I said at the beginning of this blog, that I haven’t written it because of a lack of time. I think in addition to that there is a constant pressure from ‘business advisors’, that any business ‘must write a blog’. I didn’t just want to write more hot air. There is enough of that already. I didn’t want to write for the sake of it, for ‘Social media numbers’ or ‘traffic’. I’m fed up with people describing everything as ‘awesome’ or creating 7 point lists. I wanted to write something worth writing and worth reading. There are juicy pictures, and fashion and drool-worthy cakes and the Art Forms of Bridal Gowns, Styled shoots, glamorous clothes and gorgeous venues all over the rest of my media. Like you, I love all that. My Blog serves a different purpose. I suppose it is more about examining the human story of ‘weddings’ as a tradition and my thoughts as someone who enables that for people So my blog is where I get to write from heart about things with meaning that matter. A place to look closely at why the work that I do exists, when set apart from the ‘industry’. I didn’t want to write something generic or prescribed or formulaic. I wanted it to have my voice. If you are going to book me for your Special Day, you may as well hear my ‘voice’! I wanted to write something, that someone might actually want to read, saying something more than the latest wedding trends. Ultimately I am a Wedding Celebrant, talking about Weddings, it seemed important for it to be about you, and not about me. About a wider context than colour schemes, much as I love them.
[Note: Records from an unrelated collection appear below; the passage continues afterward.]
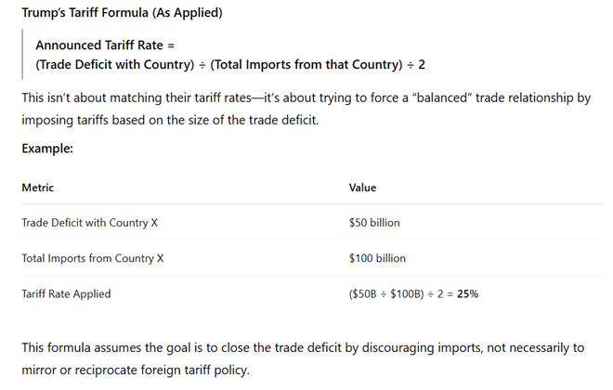Click the '(Trade Deficit with Country)' formula text
The width and height of the screenshot is (613, 390).
click(x=115, y=64)
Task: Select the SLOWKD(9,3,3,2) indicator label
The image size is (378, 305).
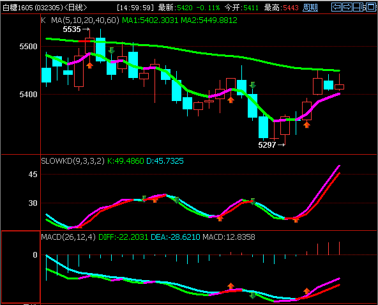Action: pos(73,161)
Perhaps because of all these ruminations, I got to thinking about the importance of communal gathering, as families and friends, and communities. The importance of dates and times that we remember. The good things about marking time and making particular occasions special, memorable. In traditional terms what would have been called ‘sacred’, or ‘set-apart for particular purpose’. I have rarely felt this so keenly. Throughout lockdown I have insisted on making the weekends and Bank holidays different from the rest of the week. I have had time to think about you, about why you are saving and spending so much. Not infrequently my couples are not rich, often you are fairly young, with families. You have nappies to buy and mortgages to pay or you are trying to get secure work. I have never heard anyone resent a single penny of their expenditure. It matters so much. Many of you want it to be the Best Day of your Life. I would argue that it is hopefully just one of many Best Days, but that is a conversation for another day.
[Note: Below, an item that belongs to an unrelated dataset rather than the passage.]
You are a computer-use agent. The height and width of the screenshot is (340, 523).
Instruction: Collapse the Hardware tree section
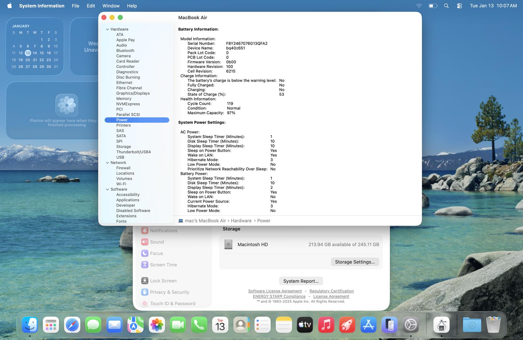[107, 29]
I wanted to investigate the idea of ‘the Special Day’, ‘Their Big Day’. What does this mean? and why do we do it? So I got to gathering photos from you, my friends, customers, fellow suppliers and family. I loved it. It’s so exciting. I will be introducing you to some of the other contributions over the next few weeks.
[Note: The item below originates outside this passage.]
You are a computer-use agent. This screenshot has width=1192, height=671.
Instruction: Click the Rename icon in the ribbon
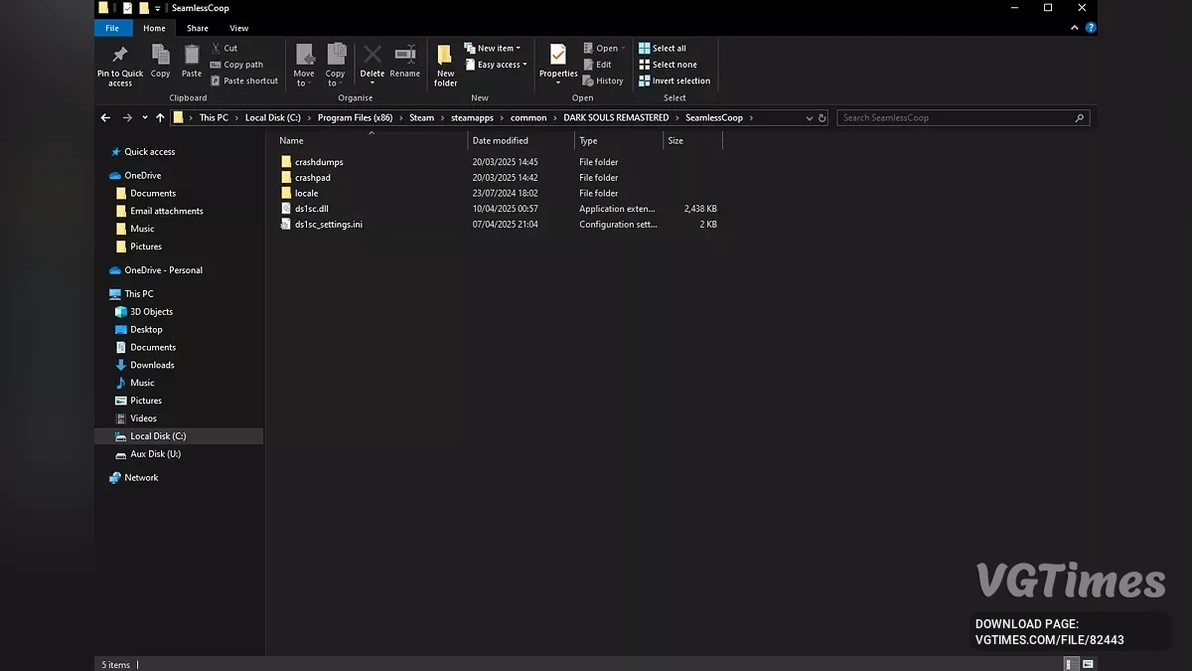pos(404,56)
This week, I have been asking people to contribute family photographs of their Special Days. It got me thinking about the importance of ‘Special Occasions’. That term has always seemed to me to be something of a cliche, but in this context I think it serves quite well. Sometimes, if I’m really honest, I find the Wedding Industry a bit cynical and competitive and money-grabbing. Terms like “it’s all about you!” depress me. Nothing ever is ‘all about you” as an individual. For a start it is “all about your relationship”, and therefore immediately about two people. We are all part of something bigger, if we weren’t you wouldn’t be having a public occasion in the first place. More often than not my couples tell me that they “want to see all the people they love all in one place”. It is never ‘all about you’. Perhaps I should do a Blog post called ‘7 myths you hear about weddings!’, but I think I will spare you that. I hear tales of couples being charged infinitely more for venues, cakes, suits and dresses as soon as they say the word ‘wedding’. How much is this cake/suit/dress/venue? and the answer is one thing, but “We’re getting married, how much is this cake/suit/dress/venue?” is another thing entirely. The same goes for weekends in August versus Thursdays in October. But as Wedding Suppliers (of which I’m one, lets face it) we know that people will pay extra for The Dress, or The Suit, The Venue and that weekend in August. Why? and is it worth it? well, IMHO, yes it is, and here is why…

Meet Lionel and Violet, known with affection as Dezrine and Moss. My friend Yvonne gave me these photographs of them on their Special Day in 1961. I am so touched by them. This is a Brummie Wedding too, which for a Wedding Celebrant who likes to work with the local community, is pleasing. They were married in a Church in Erdington. They clearly had a large Bridal Party and I would put money on those dresses being hand made by family members. They were married 28 years I think (I’ll check). Their cultural heritage was Jamaican and Indian.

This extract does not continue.